**Task statement**
Reproduce all of the records below line for line, without changing a single character.

-- Begin Records shown --

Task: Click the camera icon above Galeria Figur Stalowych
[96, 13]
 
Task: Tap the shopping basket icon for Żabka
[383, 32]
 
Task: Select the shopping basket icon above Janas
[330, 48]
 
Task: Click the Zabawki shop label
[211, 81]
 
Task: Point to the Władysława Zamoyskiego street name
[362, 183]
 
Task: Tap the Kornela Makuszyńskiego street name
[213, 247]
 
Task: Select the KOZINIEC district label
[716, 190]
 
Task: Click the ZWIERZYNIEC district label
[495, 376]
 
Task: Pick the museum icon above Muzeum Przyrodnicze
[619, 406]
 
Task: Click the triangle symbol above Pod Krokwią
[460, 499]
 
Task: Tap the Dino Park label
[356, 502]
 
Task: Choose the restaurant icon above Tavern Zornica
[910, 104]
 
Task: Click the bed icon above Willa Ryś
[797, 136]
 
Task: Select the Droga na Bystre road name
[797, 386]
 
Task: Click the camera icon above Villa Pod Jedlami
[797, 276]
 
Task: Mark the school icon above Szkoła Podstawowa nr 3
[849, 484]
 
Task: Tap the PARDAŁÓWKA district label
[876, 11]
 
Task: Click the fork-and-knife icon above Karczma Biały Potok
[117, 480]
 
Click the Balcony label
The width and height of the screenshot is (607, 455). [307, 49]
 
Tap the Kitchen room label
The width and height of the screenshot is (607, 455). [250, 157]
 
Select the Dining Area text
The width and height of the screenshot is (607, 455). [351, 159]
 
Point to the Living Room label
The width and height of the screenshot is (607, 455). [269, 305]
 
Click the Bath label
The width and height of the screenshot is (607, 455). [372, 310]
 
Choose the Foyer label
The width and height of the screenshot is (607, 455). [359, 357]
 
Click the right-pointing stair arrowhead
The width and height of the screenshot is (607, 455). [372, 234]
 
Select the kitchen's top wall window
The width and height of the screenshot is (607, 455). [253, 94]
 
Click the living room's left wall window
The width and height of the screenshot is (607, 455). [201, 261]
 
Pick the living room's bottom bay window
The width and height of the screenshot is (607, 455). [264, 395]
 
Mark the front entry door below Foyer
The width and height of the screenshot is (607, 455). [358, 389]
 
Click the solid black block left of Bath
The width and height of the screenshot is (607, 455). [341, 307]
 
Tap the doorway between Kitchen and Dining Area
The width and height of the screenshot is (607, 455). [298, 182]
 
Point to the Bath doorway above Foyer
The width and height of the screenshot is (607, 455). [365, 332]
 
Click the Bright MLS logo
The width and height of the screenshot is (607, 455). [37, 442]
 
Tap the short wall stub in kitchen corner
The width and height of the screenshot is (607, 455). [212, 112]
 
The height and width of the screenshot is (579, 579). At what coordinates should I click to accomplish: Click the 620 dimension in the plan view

-- End Records shown --

**Response for this exercise**
Task: Click the camera icon above Galeria Figur Stalowych
[96, 13]
 
Task: Tap the shopping basket icon for Żabka
[383, 32]
 
Task: Select the shopping basket icon above Janas
[330, 48]
 
Task: Click the Zabawki shop label
[211, 81]
 
Task: Point to the Władysława Zamoyskiego street name
[362, 183]
 
Task: Tap the Kornela Makuszyńskiego street name
[213, 247]
 
Task: Select the KOZINIEC district label
[716, 190]
 
Task: Click the ZWIERZYNIEC district label
[495, 376]
 
Task: Pick the museum icon above Muzeum Przyrodnicze
[619, 406]
 
Task: Click the triangle symbol above Pod Krokwią
[460, 499]
 
Task: Tap the Dino Park label
[356, 502]
 
Task: Choose the restaurant icon above Tavern Zornica
[910, 104]
 
Task: Click the bed icon above Willa Ryś
[797, 136]
 
Task: Select the Droga na Bystre road name
[797, 386]
 
Task: Click the camera icon above Villa Pod Jedlami
[797, 276]
 
Task: Mark the school icon above Szkoła Podstawowa nr 3
[849, 484]
 
Task: Tap the PARDAŁÓWKA district label
[876, 11]
 
Task: Click the fork-and-knife icon above Karczma Biały Potok
[117, 480]
 
Click the Balcony label
The width and height of the screenshot is (607, 455). [307, 49]
 
Tap the Kitchen room label
The width and height of the screenshot is (607, 455). [250, 157]
 
Select the Dining Area text
The width and height of the screenshot is (607, 455). [351, 159]
 
Point to the Living Room label
The width and height of the screenshot is (607, 455). [269, 305]
 
Click the Bath label
The width and height of the screenshot is (607, 455). [372, 310]
 
Choose the Foyer label
The width and height of the screenshot is (607, 455). [359, 357]
 
Click the right-pointing stair arrowhead
The width and height of the screenshot is (607, 455). [372, 234]
 
Select the kitchen's top wall window
The width and height of the screenshot is (607, 455). [253, 94]
 
Click the living room's left wall window
The width and height of the screenshot is (607, 455). [201, 261]
 
Pick the living room's bottom bay window
The width and height of the screenshot is (607, 455). [264, 395]
 
Mark the front entry door below Foyer
The width and height of the screenshot is (607, 455). [358, 389]
 
Click the solid black block left of Bath
The width and height of the screenshot is (607, 455). [341, 307]
 
Tap the doorway between Kitchen and Dining Area
The width and height of the screenshot is (607, 455). [298, 182]
 
Point to the Bath doorway above Foyer
The width and height of the screenshot is (607, 455). [365, 332]
 
Click the Bright MLS logo
The width and height of the screenshot is (607, 455). [37, 442]
 
Tap the short wall stub in kitchen corner
The width and height of the screenshot is (607, 455). [212, 112]
 
The height and width of the screenshot is (579, 579). At what coordinates should I click to accomplish: Click the 620 dimension in the plan view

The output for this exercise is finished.